Fig. 3.

SKA-31 hyperpolarizes the resting membrane potential in freshly isolated guinea pig DSM cells. A, representative recording illustrating that SKA-31 (10 μM) hyperpolarized the resting membrane potential (RMP) in a guinea pig DSM cell. Apamin (1 μM) reversed the hyperpolarizing effect of SKA-31 (10 μM) on the resting membrane potential. Bar graph shows the effect of SKA-31 (10 μM) on the resting membrane potential in the absence and after application of 1 μM apamin (n = 5; N = 4; *, P < 0.05). B, representative recording illustrating that apamin (1 μM) pretreatment for 10 min prevented the SKA-31 (10 μM)-induced hyperpolarizing effect on the resting membrane potential in a guinea pig DSM cell.
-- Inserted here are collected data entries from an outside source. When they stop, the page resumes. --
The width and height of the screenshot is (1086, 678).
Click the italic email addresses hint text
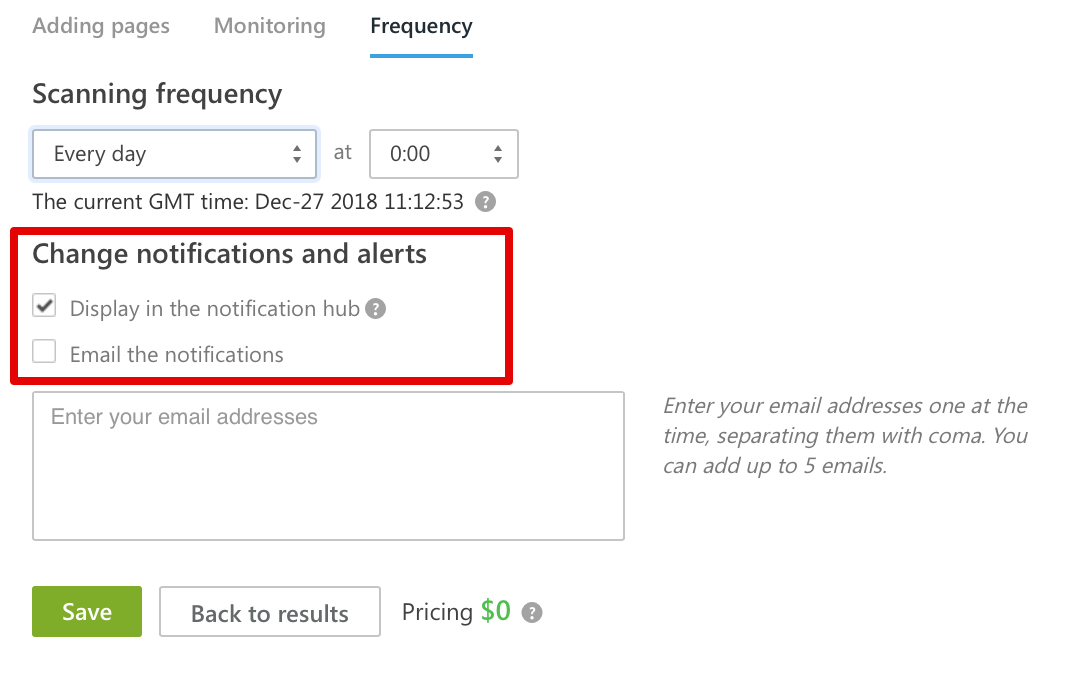pos(845,436)
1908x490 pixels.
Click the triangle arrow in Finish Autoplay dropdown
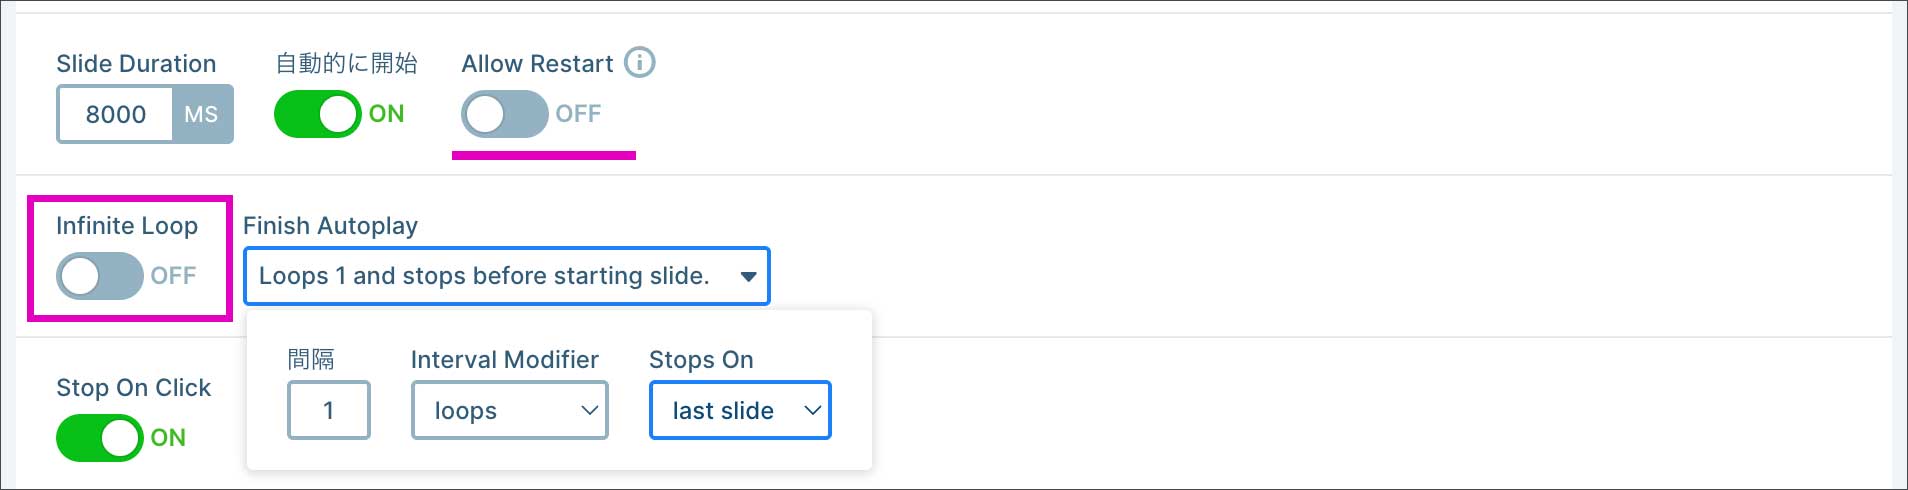[748, 277]
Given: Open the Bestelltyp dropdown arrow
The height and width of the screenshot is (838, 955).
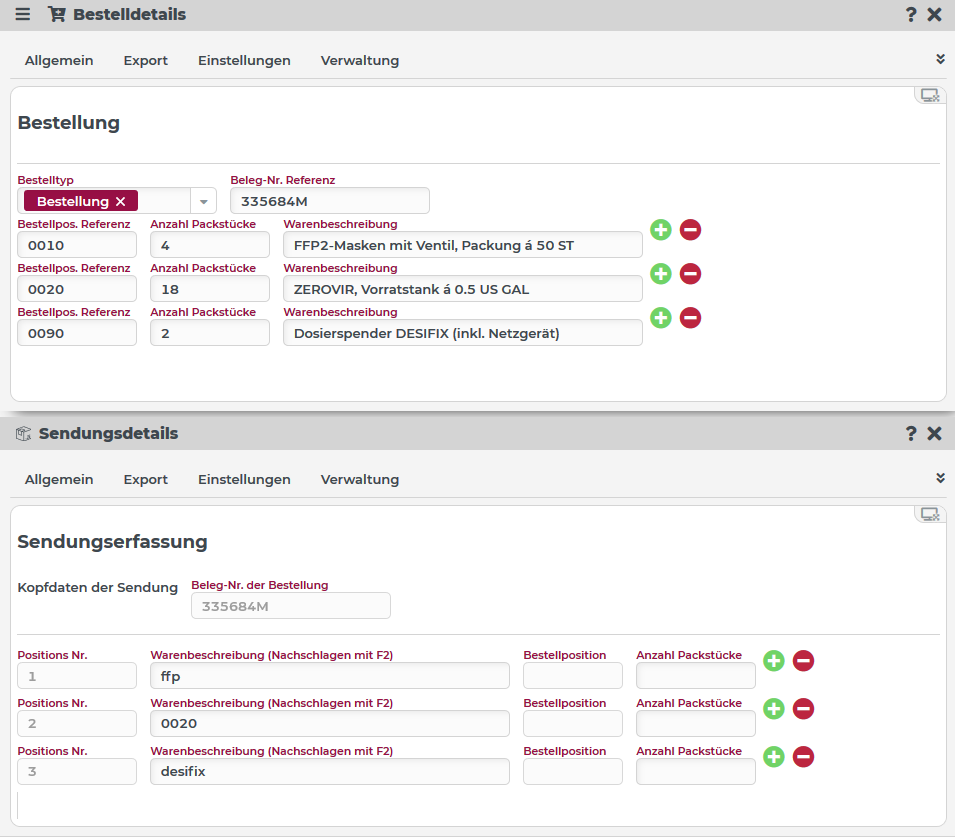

Bar graph shows the effect of apamin (1 μM) and the lack of SKA-31 (10 μM) effect in the presence of apamin on the resting membrane potential (n = 8; N = 5; P > 0.05). C, representative recording illustrating that TRAM-34 (1 μM) did not reverse the hyperpolarizing effect of SKA-31 (10 μM) on the resting membrane potential. Bar graph shows the effect of SKA-31 (10 μM) on the resting membrane potential in the absence and after application of TRAM-34 (1 μM) (n = 6; N = 5; *, P < 0.05). D, representative recording showing that pretreatment of DSM cells with TRAM-34 (1 μM) for 10 min did not change the SKA-31 (10 μM)-induced hyperpolarizing effect on the resting membrane potential in guinea pig DSM cells. Bar graph shows the lack of TRAM-34 (1 μM) effect alone and the hyperpolarizing effect of SKA-31 (10 μM) in the presence of TRAM-34 (1 μM) (n = 11; N = 6; *, P < 0.05). All experiments were performed in the presence of paxilline (100 nM). NS, nonsignificant.